Placement & Homes Strategy for Children and Young People 2026 to 2030

Financial modelling and affordability

View graphs for the data on this page in our downloadable version of the strategy (PDF, 2.1 MB)

This strategy must be deliverable within the financial realities facing the council. To that end, our sufficiency response is underpinned by detailed cost modelling that aligns investment with projected savings, mitigates overspend risk, and builds long-term financial resilience.

Current Cost Pressures

Buckinghamshire has experienced increasing pressure on its placements budget, driven by:

  • Growth in high-cost spot-purchased residential placements
  • Limited internal capacity forcing external placements
  • Inflationary uplift in provider rates
  • Placement breakdowns leading to reactive and expensive arrangements

For 2026/27, a 7% growth in placement budget is included within the Medium-Term Financial Plan (MTFP), driven by the continued change in placement mix (e.g., increased reliance on high-cost placements, complexity of need) rather than a rise in overall CLA numbers. This is supported by business intelligence forecasts which show a steady decrease in CLA population, despite historic trends suggesting growth.

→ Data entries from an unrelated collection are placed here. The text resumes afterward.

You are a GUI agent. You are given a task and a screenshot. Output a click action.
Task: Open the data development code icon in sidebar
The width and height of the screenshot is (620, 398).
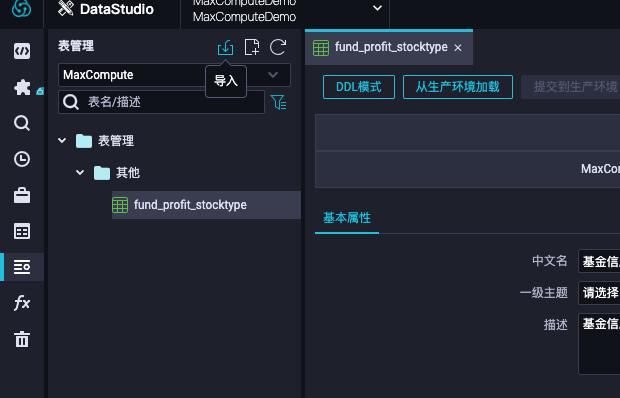pos(22,51)
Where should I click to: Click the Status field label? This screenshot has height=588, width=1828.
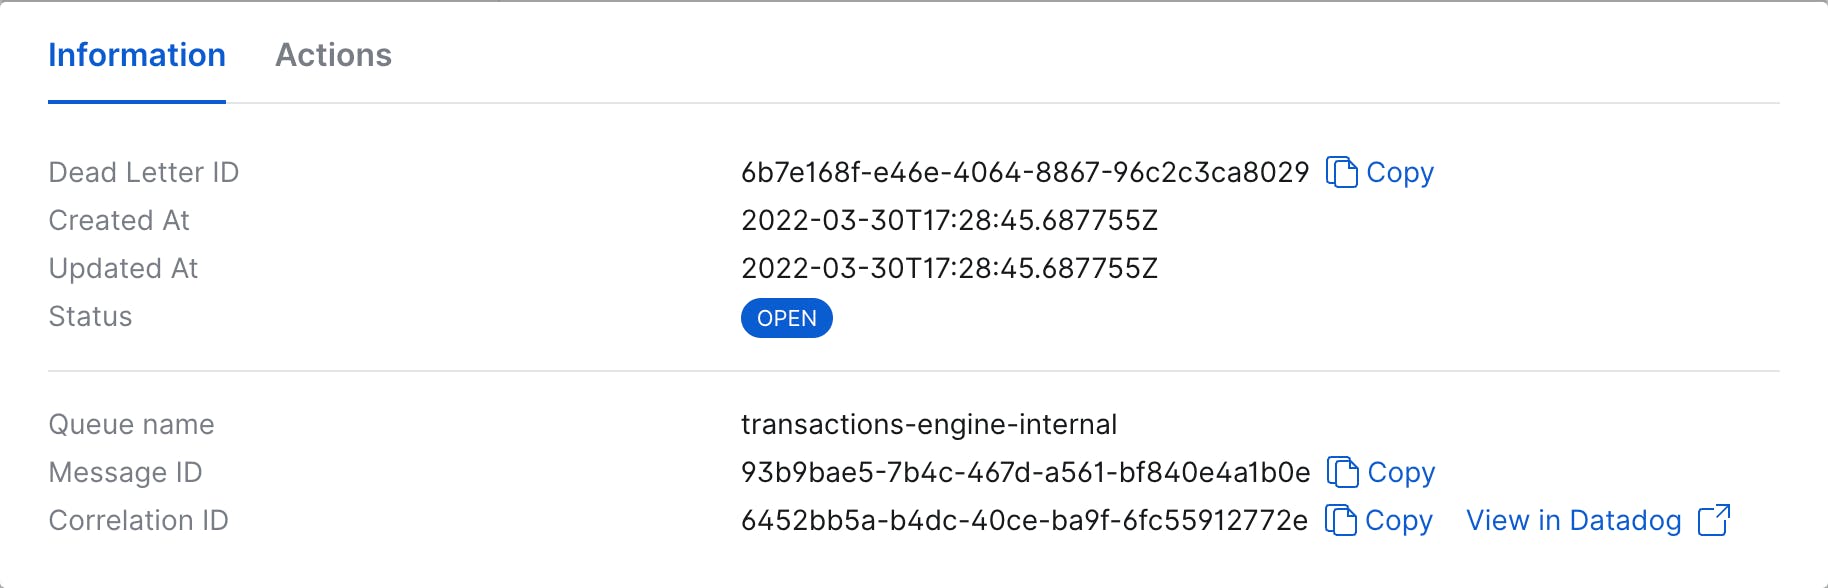91,316
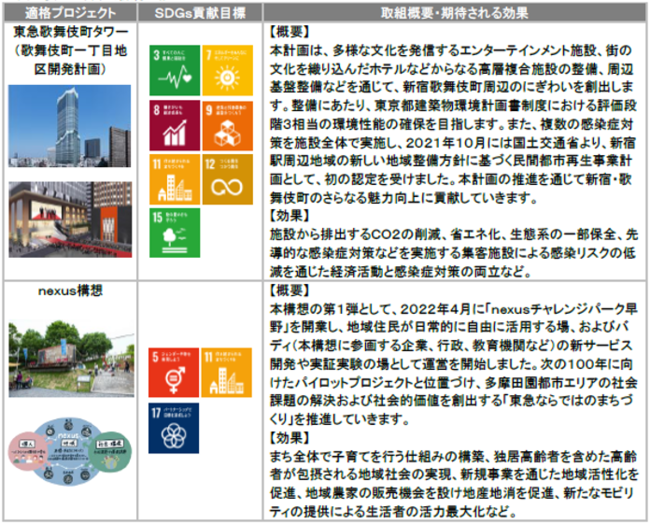Click the 東急歌舞伎町タワー project title
650x524 pixels.
coord(67,32)
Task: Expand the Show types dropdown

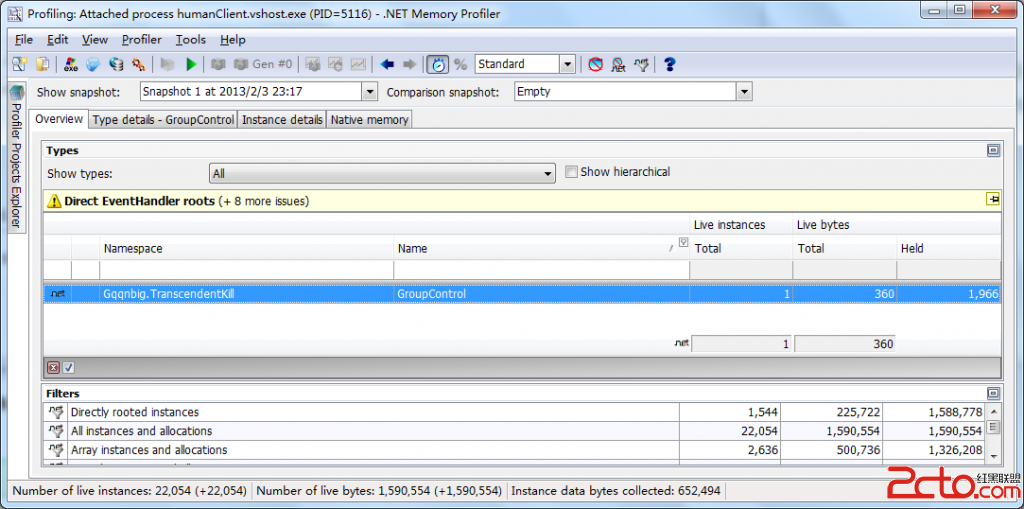Action: pyautogui.click(x=547, y=174)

In addition to the base growth, a 2.96% inflationary uplift has also been applied for 2026/27, further compounding placement cost pressures across residential and fostering services.

Without strategic intervention, these trends risk escalating further.

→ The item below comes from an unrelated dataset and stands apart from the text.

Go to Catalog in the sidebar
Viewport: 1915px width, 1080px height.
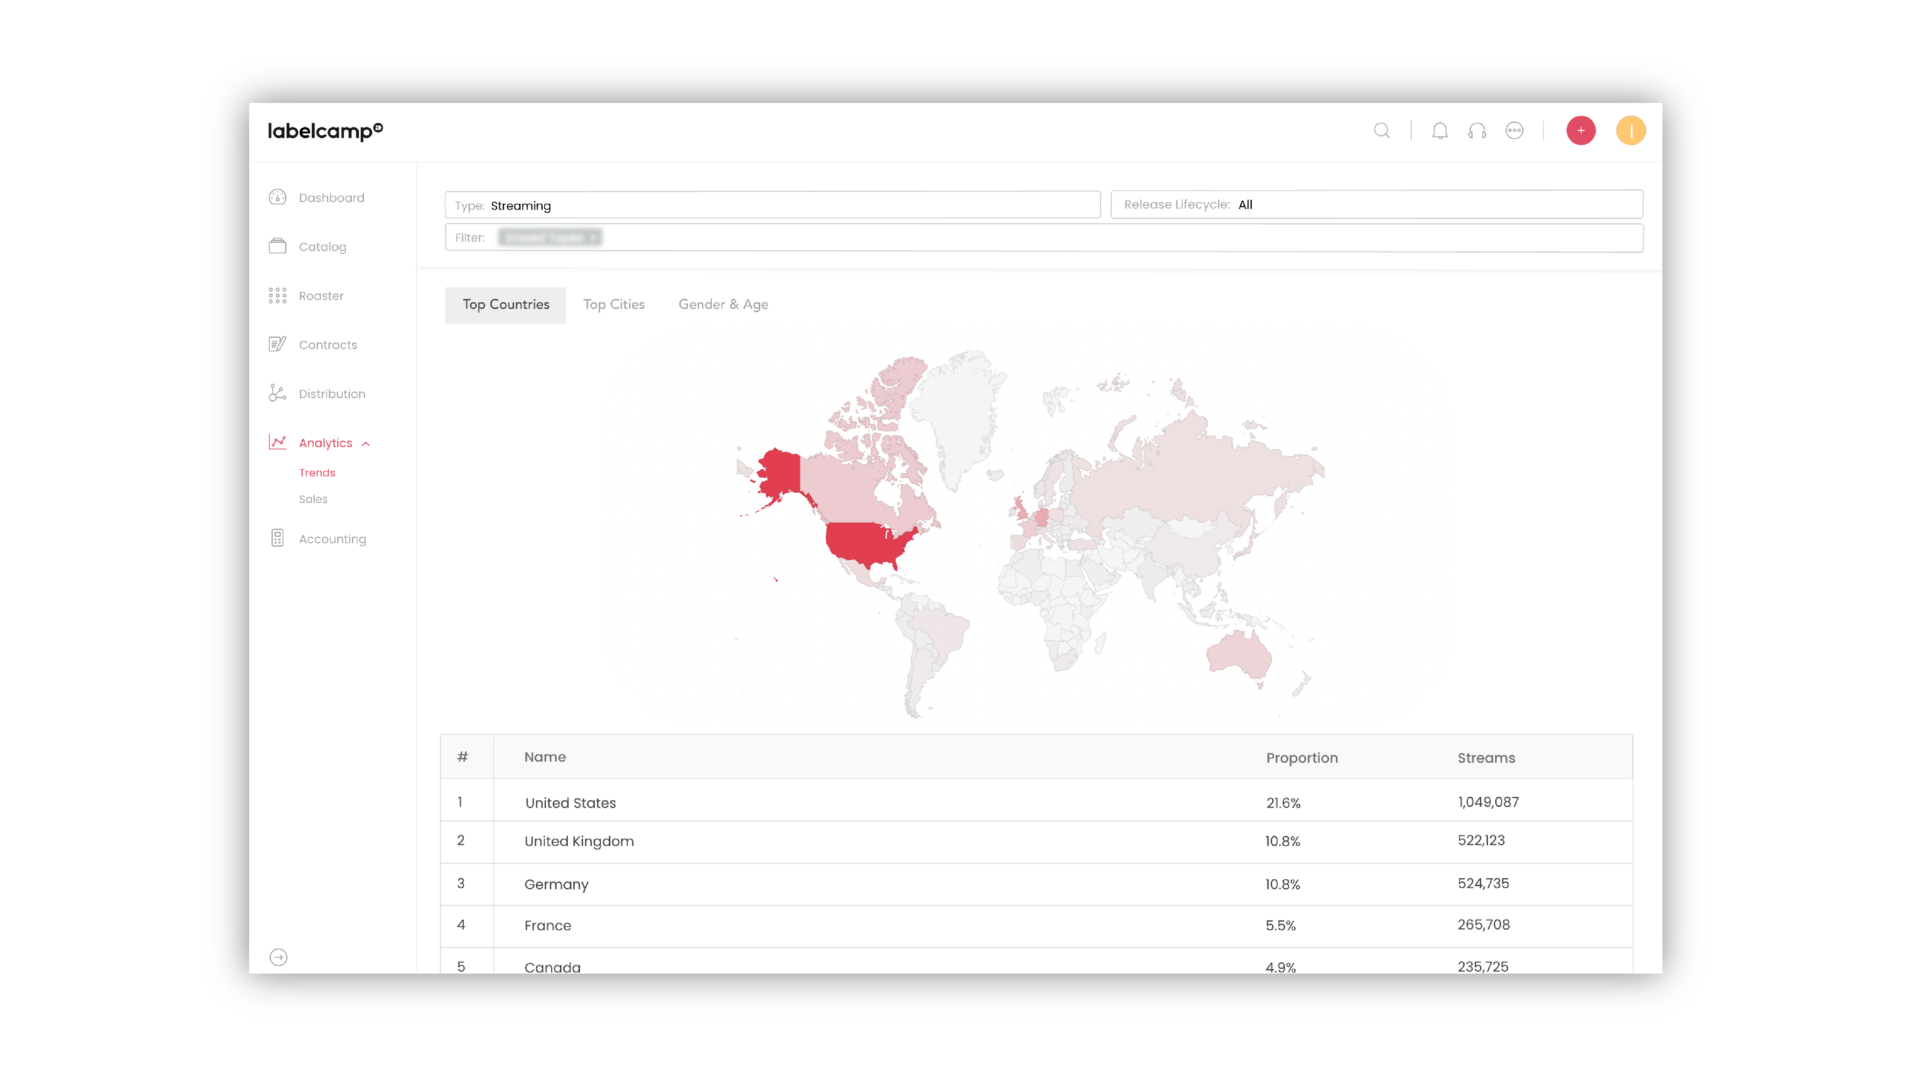(322, 247)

Our modelling shows that by maintaining the current trajectory, costs would continue to increase by [7%] per annum, placing unsustainable pressure on the Medium-Term Financial Plan (MTFP).

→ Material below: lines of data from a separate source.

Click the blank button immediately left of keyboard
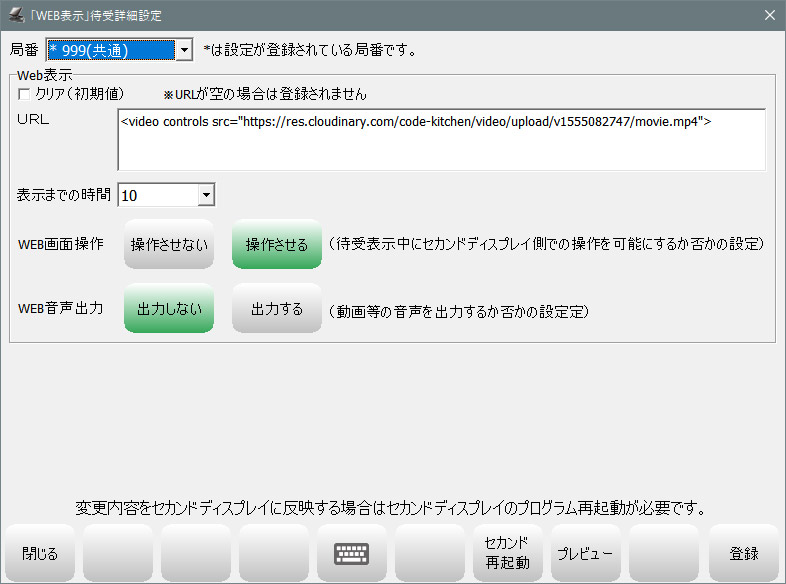786x584 pixels. point(273,553)
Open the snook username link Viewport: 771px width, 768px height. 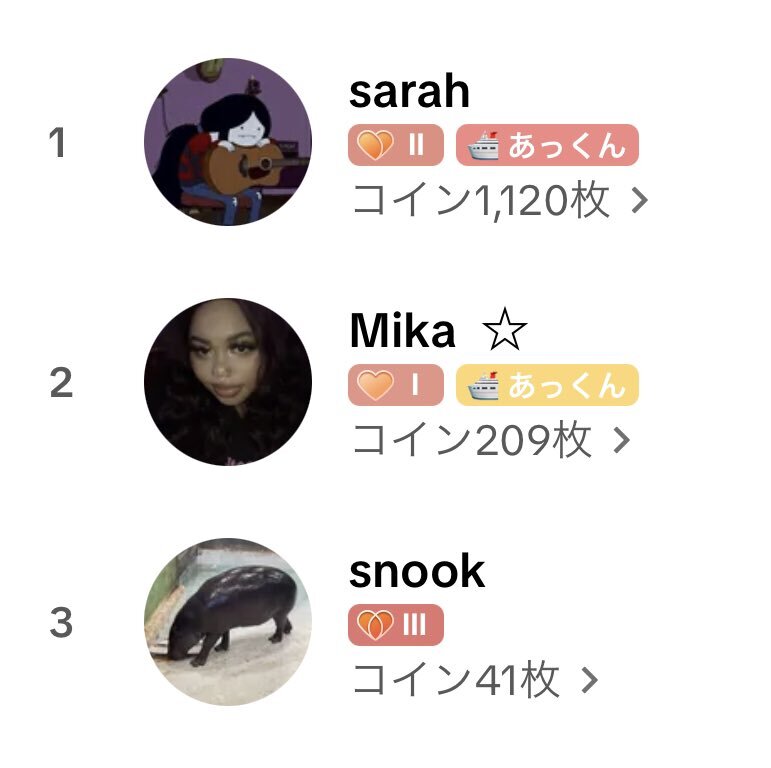(417, 571)
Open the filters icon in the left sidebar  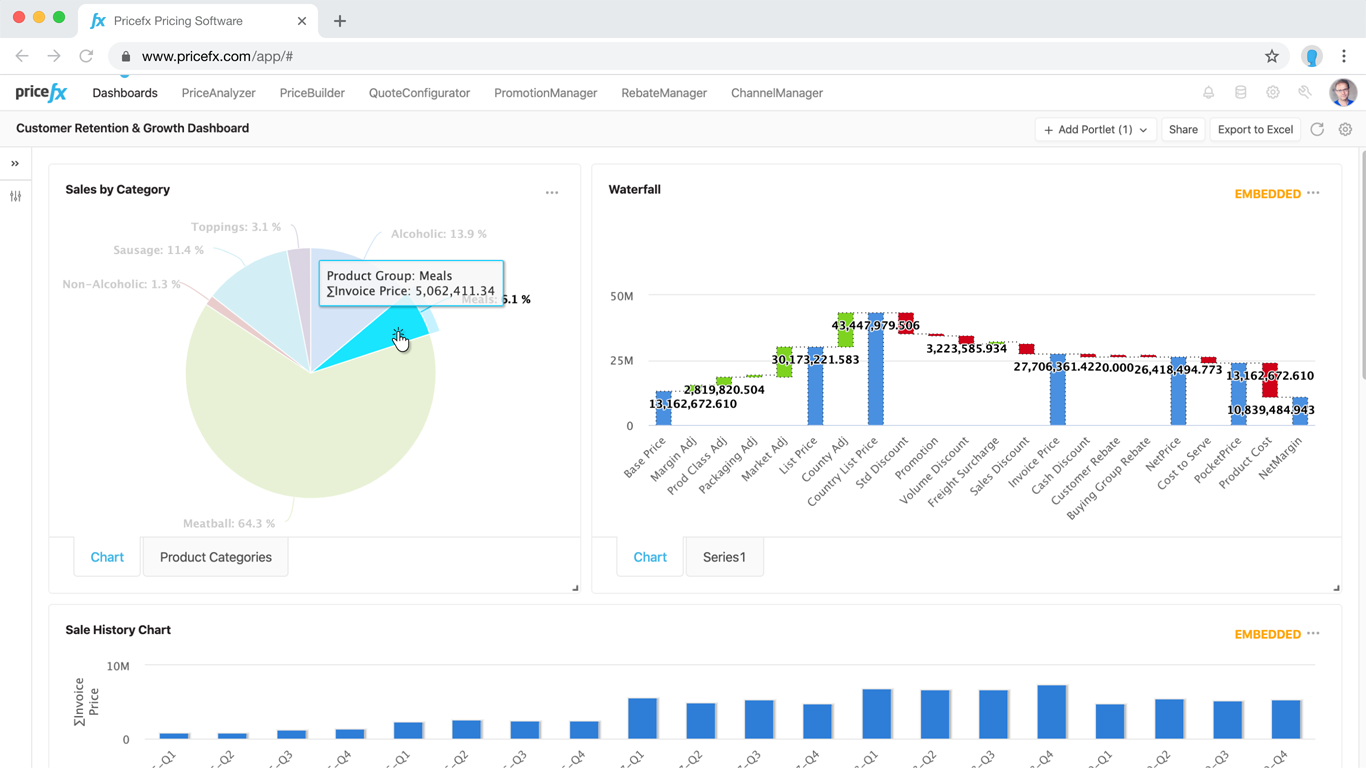[x=15, y=196]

Investment Priorities and Funding Sources

This strategy involves targeted investment in:

  • Capital development of residential homes (funded by DfE grant and RCC capital)
  • Therapeutic fostering (ACE model and Mockingbird hubs)
  • Supported accommodation for care leavers (via RCC and council-owned properties)

Funding sources include:

  • Department for Education’s Children’s Homes Capital Grant (£1,833,702)
  • Council capital programme allocation (£9,350,298)
  • Non-ringfenced sufficiency and innovation grants
  • Reinvestment of savings from reduced reliance on external placements

These figures represent the combined operating costs and projected savings from both the original three homes and the 10 homes funded by the £11.7 million capital programme. they reflect confirmed programme delivery milestones and supersede previous MTFP assumptions.

Affordability Assumptions

Our model assumes:

  • Successful registration and full occupancy of new homes within 6 to 9 months
  • Reduction in external residential use from 85% to 55% by 2028
  • Carer recruitment targets met to reduce IFA reliance
  • Improved placement stability reducing churn-related costs

These assumptions will be regularly stress-tested, and a sufficiency finance subgroup will oversee delivery against projected savings.

Value for Money and Sustainability

Ultimately, this strategy is about delivering better outcomes and better value. A local, stable, therapeutic system not only costs less in the long run – it also supports permanence, wellbeing, and life chances for our children.